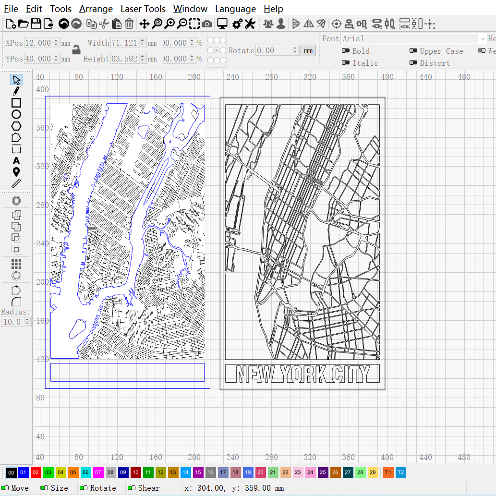Click the horizontal flip icon
This screenshot has width=496, height=496.
[x=308, y=23]
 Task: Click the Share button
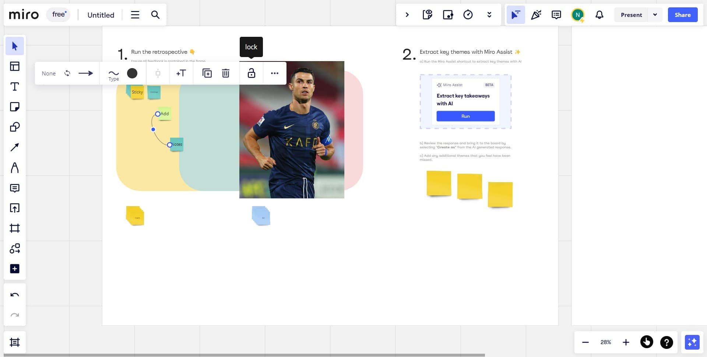683,15
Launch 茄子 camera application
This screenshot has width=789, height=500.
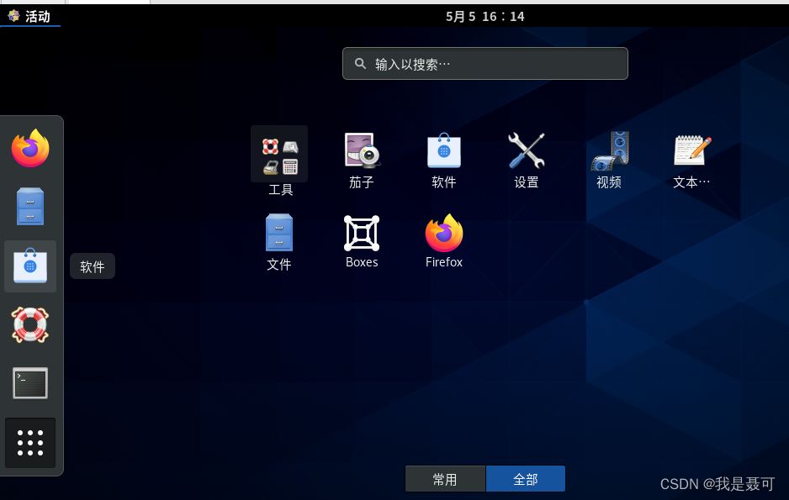click(x=361, y=151)
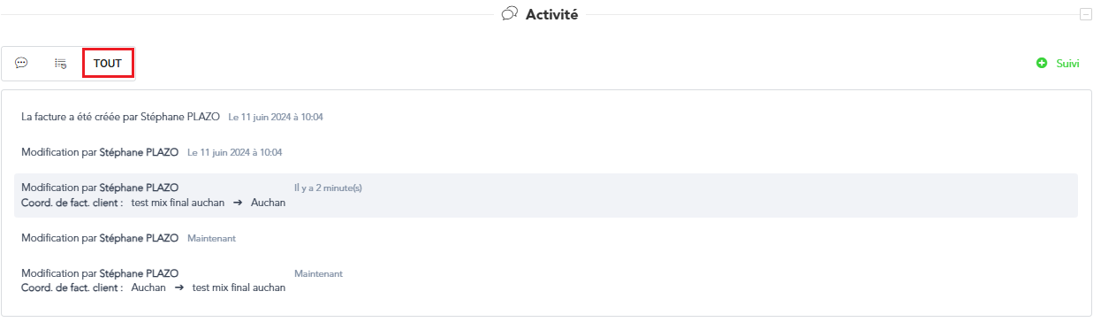Switch to the history log list icon tab
This screenshot has width=1101, height=322.
[x=61, y=64]
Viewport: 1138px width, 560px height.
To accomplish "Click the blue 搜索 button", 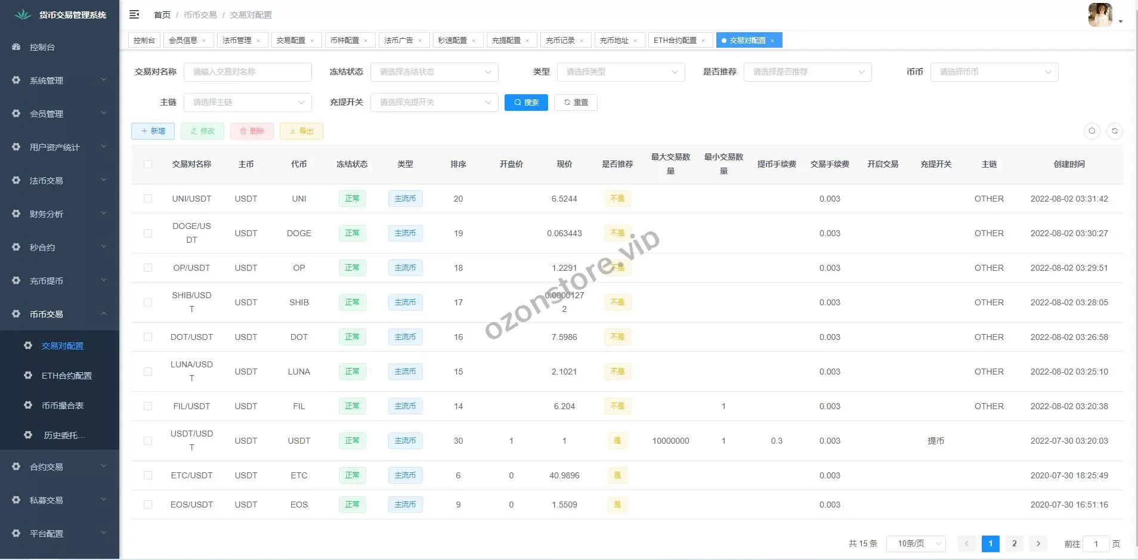I will pos(526,103).
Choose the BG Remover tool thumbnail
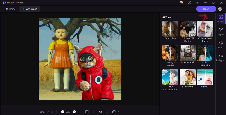226x115 pixels. [188, 77]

□ □ □

(OBJECTIVE):
List each line of the material above that contains the word "This".

(ANSWER TO THE PROBLEM):
This screenshot has width=496, height=496.
This screenshot has width=789, height=500.
This screenshot has width=1101, height=322.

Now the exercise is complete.